この2人はそれぞれ、アリスと天使が愛を育む過程で殺されるのだ。

(魔王と手を組むか。それでこの世界一式変えてやろうか)

さすが、エッケドターン。

普通の人との思考回路が違う。

(確か、エッケドターンは人間とヴァンパイアのハーフ。ヴァンパイアの血が結構濃くて、魔力はエリーを上回るくらい多かったって書いてあったな)

ここの世界には5つほどに分かれる。

魔族、神族、獣族、人族、吸血鬼族。

それぞれ、特化した魔術を持っていた。

その中で、エッケドターンは人族と吸血鬼族のハーフであり、人族が得意とする土、火、水、風、雷の魔術に加え、吸血鬼族が得意とする、闇、血、光、氷の魔術。
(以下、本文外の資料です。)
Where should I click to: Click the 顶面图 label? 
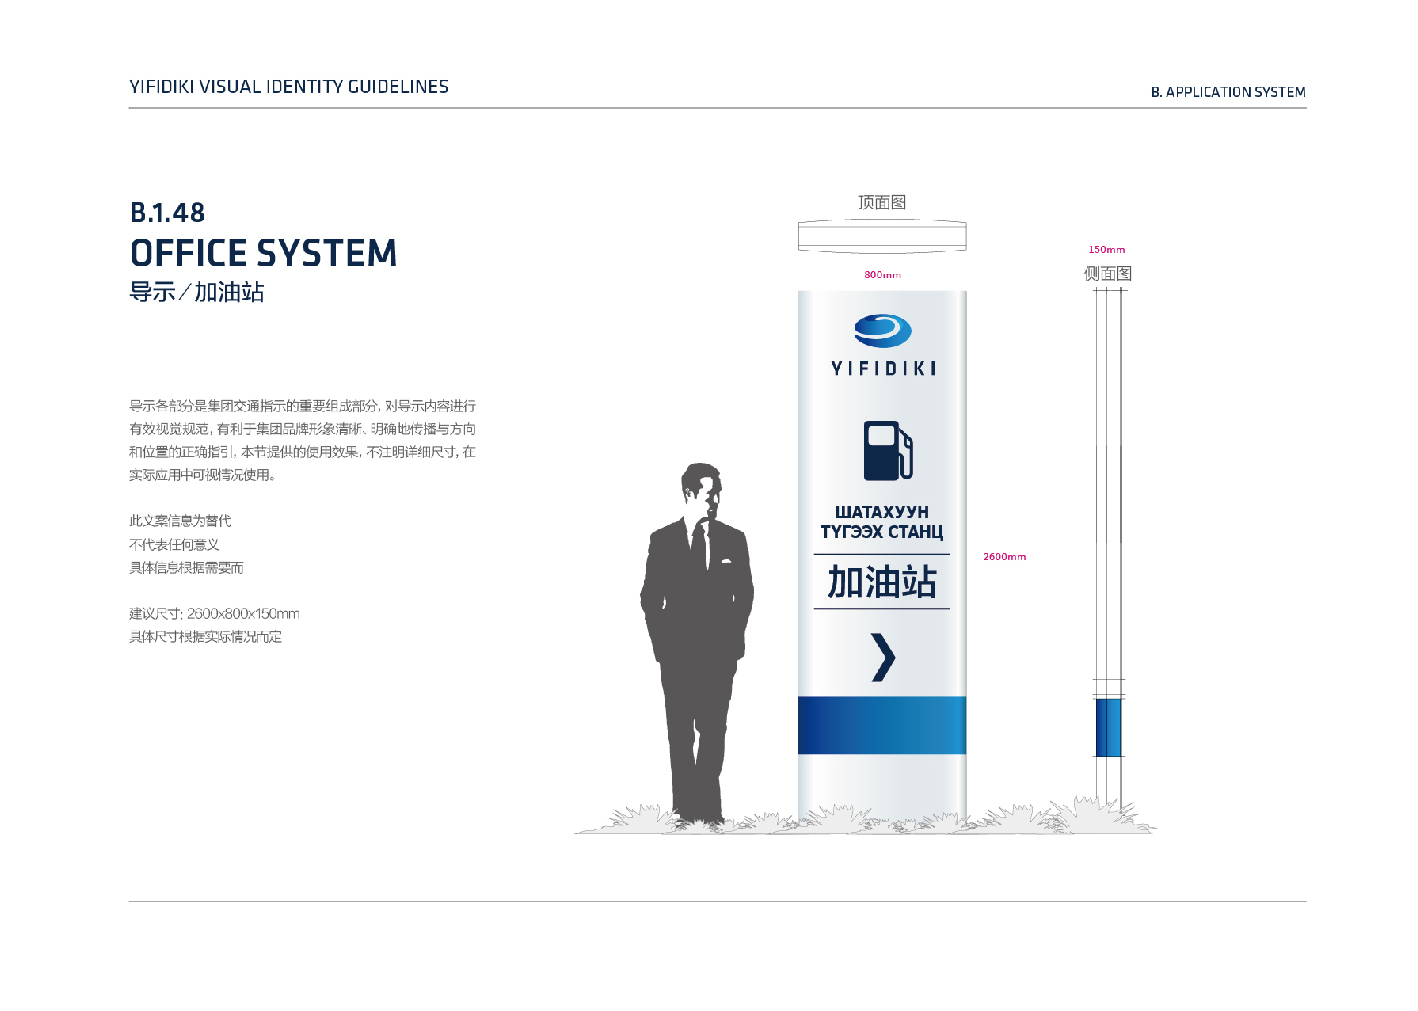pos(882,202)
そして、吸血鬼族の間でも千年に一度と言われる治癒魔法も使うことができた。

悪役でさえなければ、紛れもなくこの世界でトップに立てただろう。

しかし、人々はそれを恐れた。

吸血鬼の力が表に出るようになると、人々は恐れそしてエッケドターンを幽閉しようとした。

エッケドターンは魔力や魔術には興味は全くなかったが、父親のエリーに愛されたいばかりに力を無駄に使っていたのだ。

そこにアリスが現れる。

アリスは、エッケドターンには遥かに劣るが、人間で唯一治癒魔法が使えていた。

人々はアリスを聖女と崇め、神族の中の天使に気に入られ溺愛されてゆくのだ。

(僕は別にあの男に愛されたいとか思わないし、力があるには効率的に使わないと)

エッケドターンは、心でほくそ笑んだ。

(あぁ、心配することは何もないな。この状況を楽しめばいい)

最後までミルクを飲むと背中をトントンと優しく叩かれ、ゲップをする。

(ヤベ…体は赤ちゃんだからすぐ眠くなる…)

ウトウトと眠くなり、エッケドターンは赤ちゃんらしく眠るのであった。